Soldiers from World War II used pure guts and sheer determination in place of the tactical training recruits receive today. During one mission, Wenger led 100 unarmed Filipino recruits in a pack train on a long march to deliver supplies to a forward camp. Along the way, they were ambushed by Japanese soldiers that opened fire on the unit and raided the supplies. When Wenger made it back from the front of the marching convoy to where the attack happened, he didn't hesitate - he charged after the three enemy soldiers as they tried to escape with the stolen supplies.
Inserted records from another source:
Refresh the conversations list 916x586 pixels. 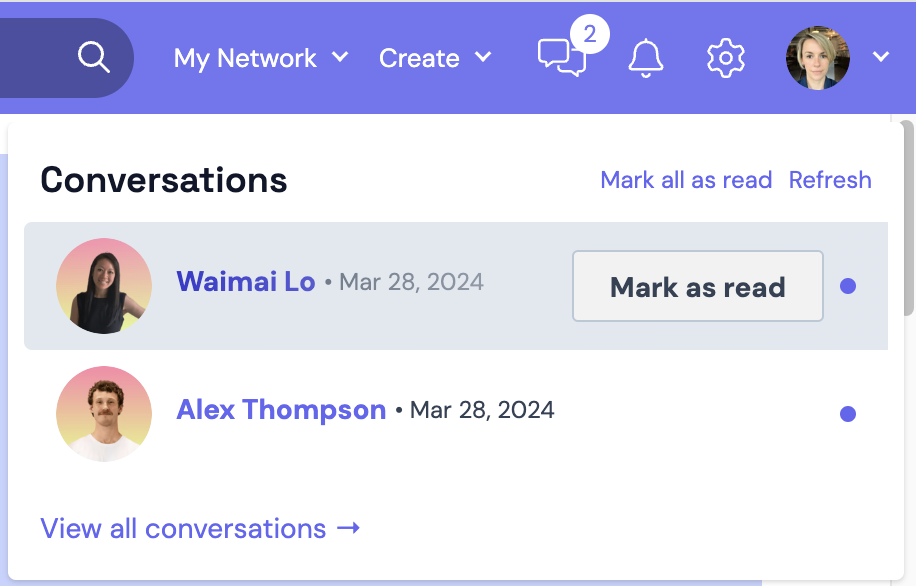830,180
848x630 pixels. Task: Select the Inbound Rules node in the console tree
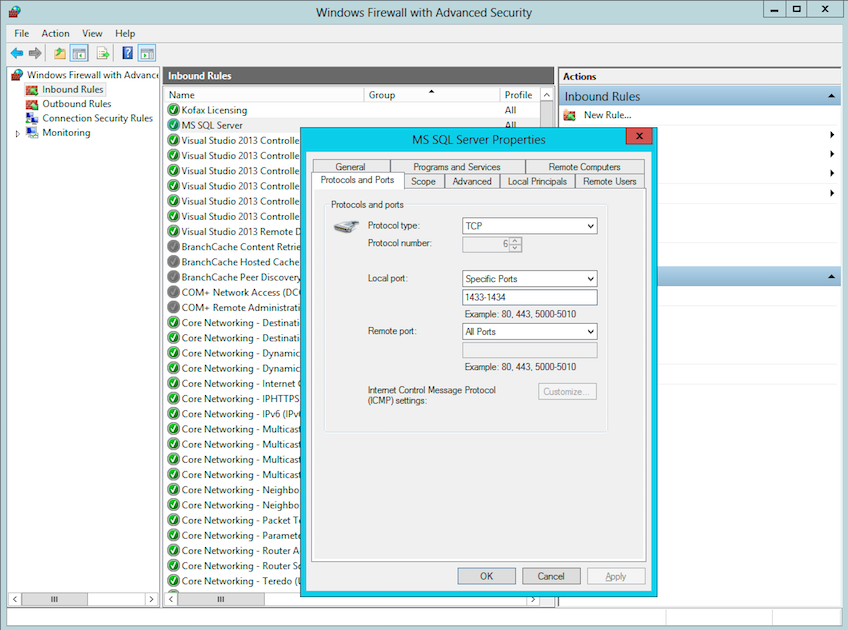[x=71, y=89]
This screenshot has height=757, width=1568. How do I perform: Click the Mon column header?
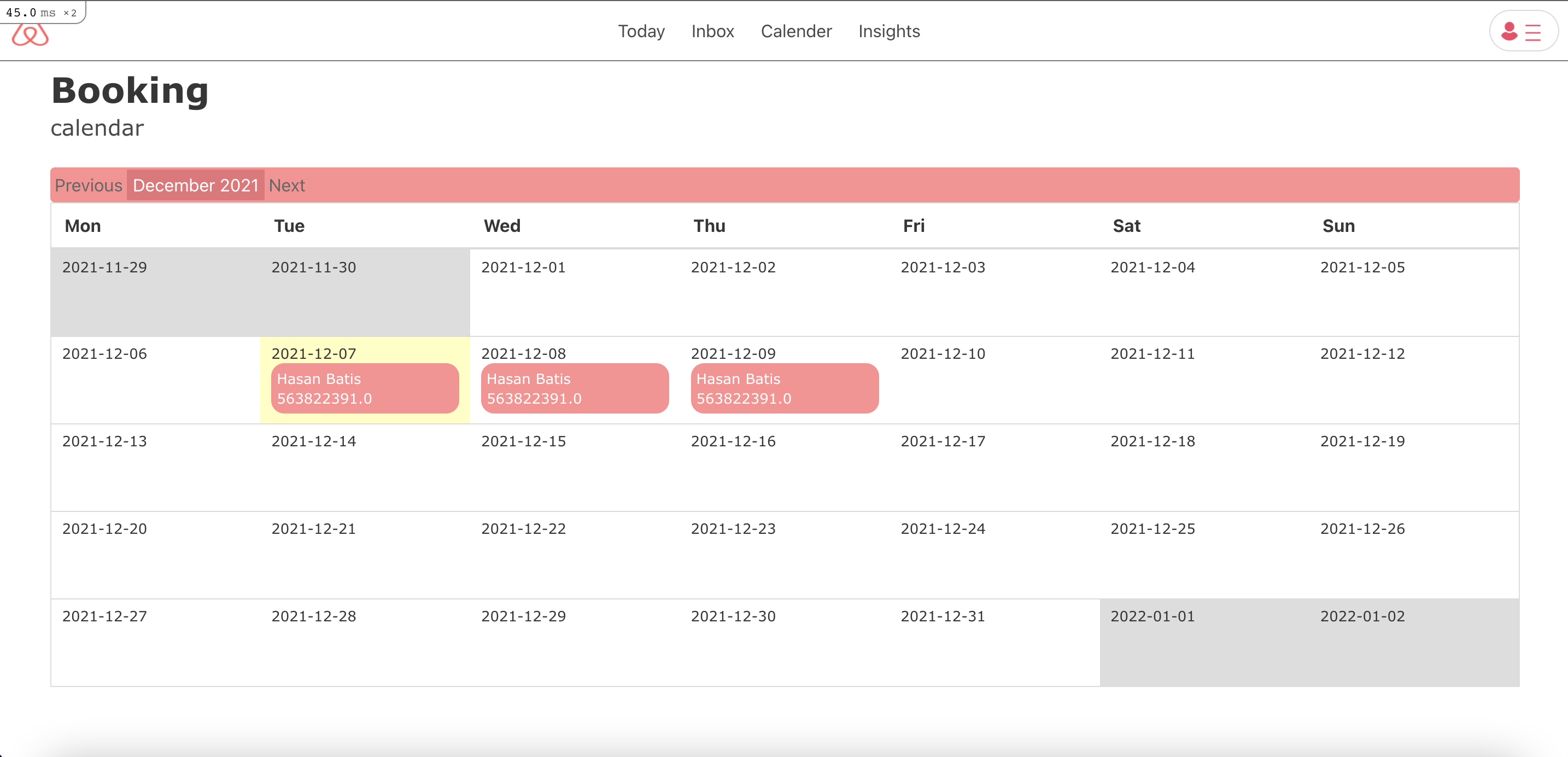[82, 225]
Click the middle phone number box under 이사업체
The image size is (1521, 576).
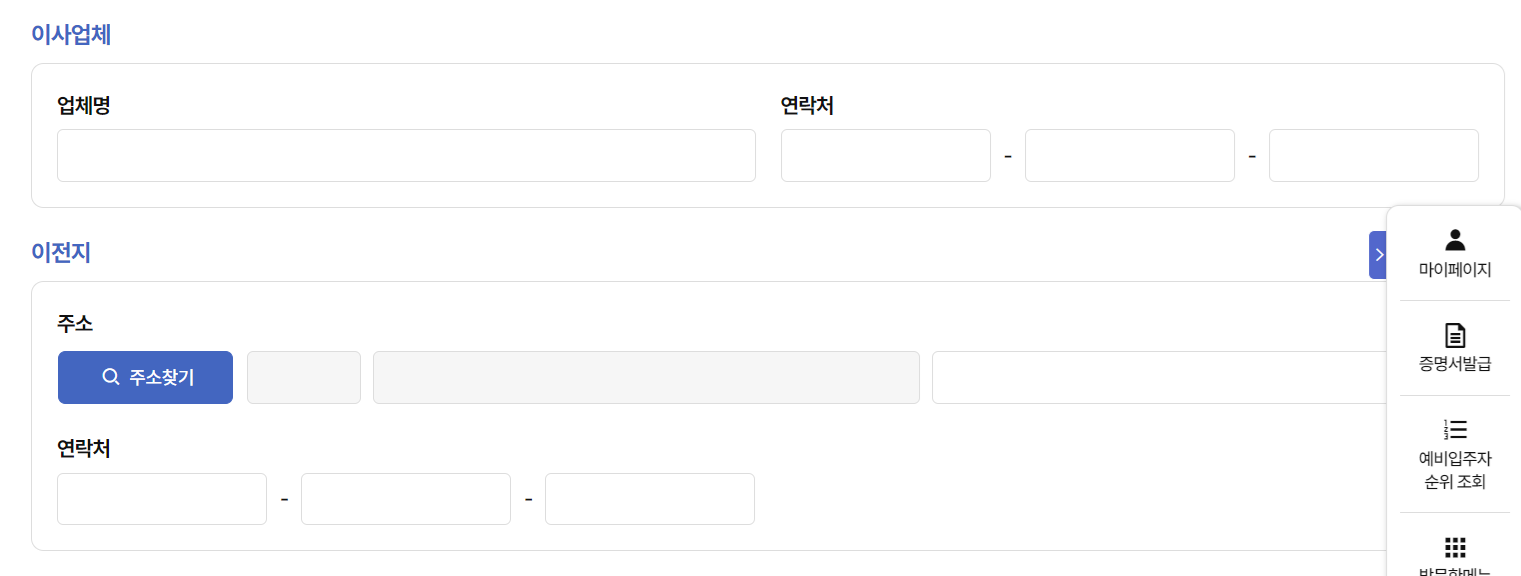1129,155
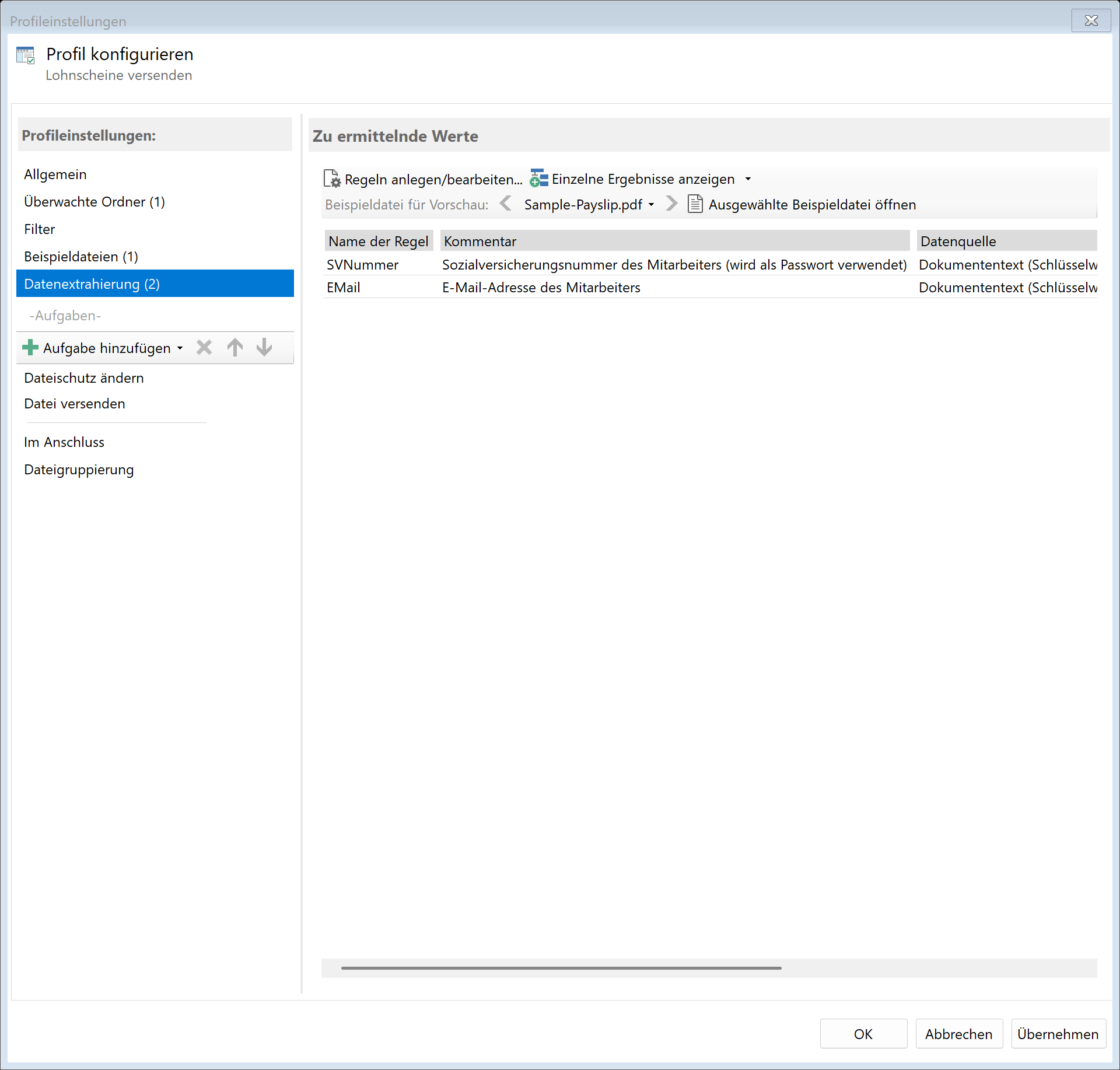The height and width of the screenshot is (1070, 1120).
Task: Select the SVNummer rule row
Action: 362,265
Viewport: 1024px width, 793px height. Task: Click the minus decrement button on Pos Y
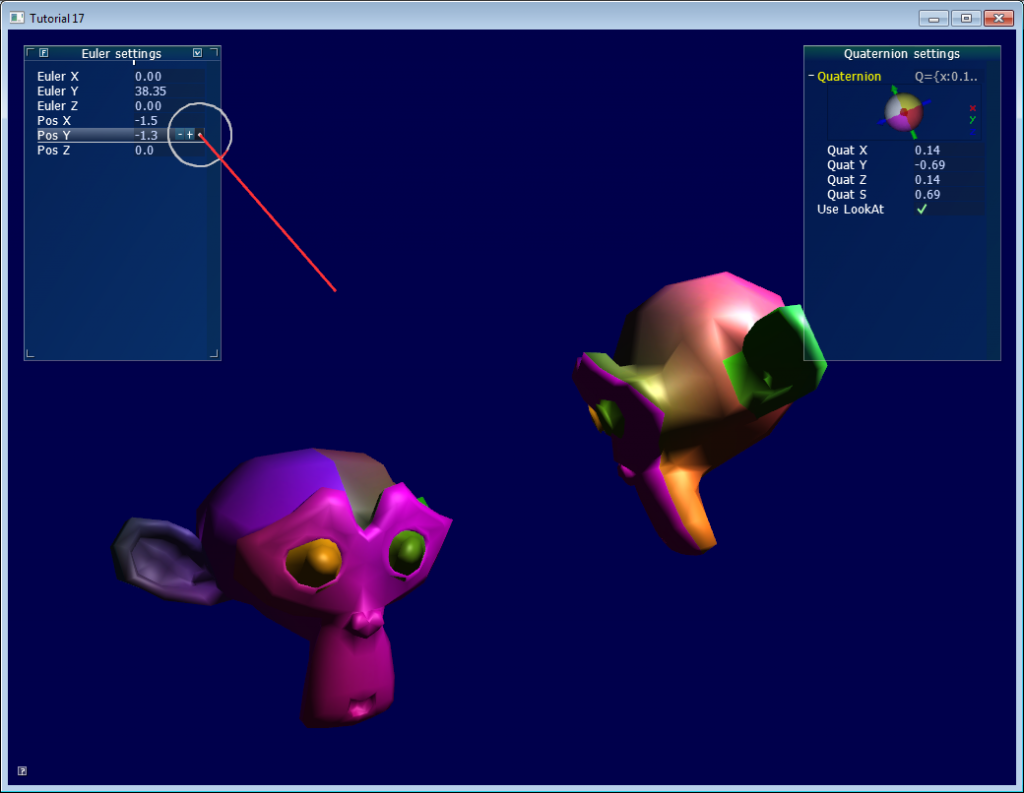coord(180,135)
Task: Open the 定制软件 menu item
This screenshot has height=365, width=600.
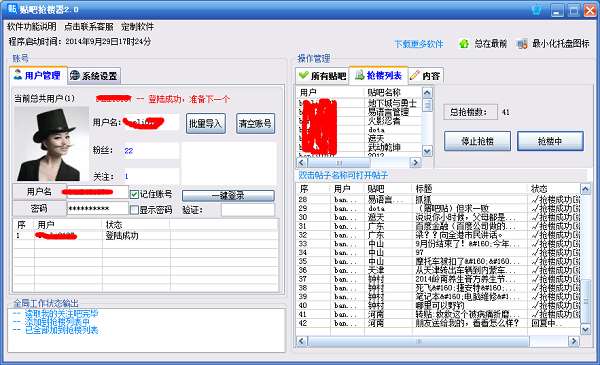Action: (x=138, y=26)
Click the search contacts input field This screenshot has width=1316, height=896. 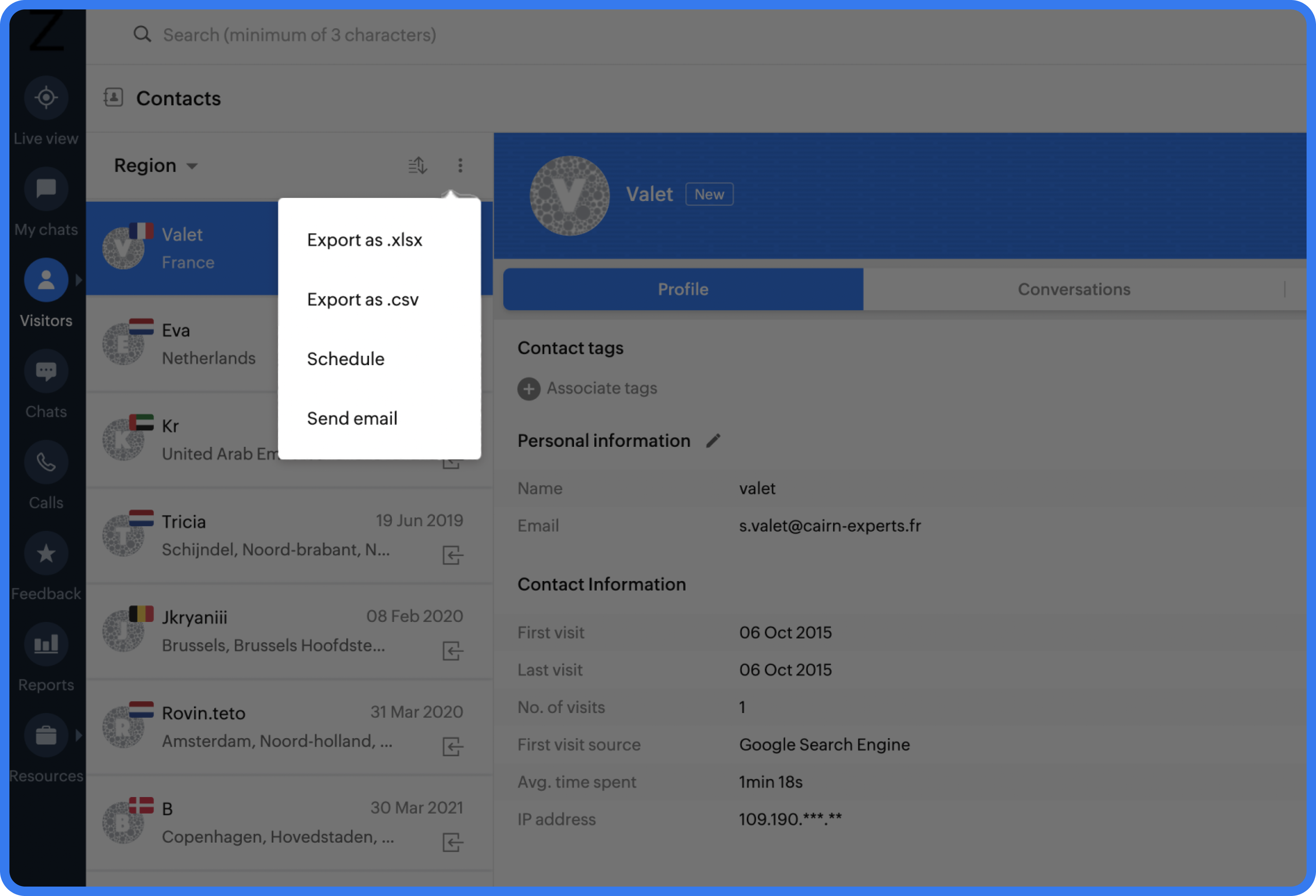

Despite being outnumbered, Wenger attacked their position with only his Thompson machine gun and brought all three of them down, an act that earned him a Bronze Star.

"You just did what you had to do," Wenger says. "And if it came down to them or you ... well, that's usually an easy choice."

The Modern Soldier

"The insurgents were firing from the other side of the bridge," Sgt. Sinque Swales told the Washington Post in February 2006. "We called in a helicopter for an airstrike. ... I couldn't believe I was seeing this. It was like Halo."

Swales, a combat engineer who served in Iraq with the 276th Engineer Battalion, represents the modern soldier: technically proficient, well-equipped and trained in military tactics long before ever entering boot camp.

"Soldiers that come in today aren't like the soldiers from when I joined," says Master Sergeant (Retired) Guy Williams. "They've been playing these videogames since they could hold a joystick. Technology doesn't intimidate them in the slightest."

Williams has been retired from the active military for several years, but still works as a consultant for the military and regularly travels to Iraq, Afghanistan and numerous overseas locations to lend his expertise and help train younger soldiers. Most of his enlistment was spent in the Rangers, where he helped train the new generation of Special Forces.

The military usually designs its equipment with a "lowest common denominator" mentality - the idea being that any piece of equipment should be useable by the most technologically-impaired soldier. But in an era when everyone has a cell phone and at least a passing familiarity with the Internet, even the least tech-savvy soldier is now better prepared to handle complicated equipment.